Well, for one thing the superintendent is making more than twice as much as the city mayor, figuring benefits. That, obvious to everyone except school administrators, is a travesty in use of public money.
As I pointed out 11/12/08, "The Newark median earnings for men is $32,542/yr and for women $24,868. Median-wise they have a $566/mo mortgage payment, plus taxes and insurance. The average property tax in Newark is, according to Rates.Banks.com, already $1,321.539/yr, and Keith Richards - making $201,433 a year with 30 days vacation - is asking Average Joe go out to dinner one time fewer each month so he can pay more in property taxes "for the sake of the kids."
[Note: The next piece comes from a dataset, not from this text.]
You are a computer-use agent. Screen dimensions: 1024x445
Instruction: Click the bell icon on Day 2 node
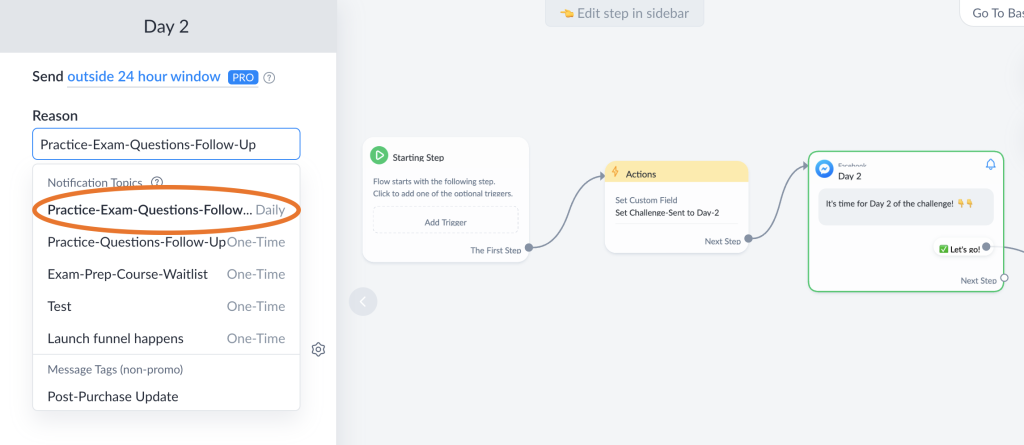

Not only did the Advocate fail to get into that, but it also failed to mention that NCS administrators added 83 employees to the teaching staff between 2006 and 2007, resulting in a pupil teacher ratio of 12.79. Am I the only one in town who thinks this might be excessive? Or is this perhaps one factor in the chain of levy failures?
Forgotten too was the fact that Newark City Schools will pay $4.37 million dollars this year in interest on debts totaling $109,750,905 because voters were boondoggled with a lot of construction and renovations that might better have been spread out in a long-term plan. Taxpayers are staring down the barrel of $109.7 million debt to pay for Richards' Folly over the next 25 years, even if during that time they never spend another nickel on construction or renovation.
These are the kinds of decisions that have been made by Superintendent Richards, and taxpayers are being asked to bail him out with 7.5 mills added to the 69% of our property tax bills. And don't forget the wage earners and pensioners who are donating part of their income to keep NCS afloat.
Advocate, don't come at taxpayers like we're a bunch of child abusers and ne'er-do-wells because we have said enough is enough; we're spending all we're going to spend on the lavish lifestyle of NCS. The programs that are being cut and should be cut are programs that never should have been started in the first place.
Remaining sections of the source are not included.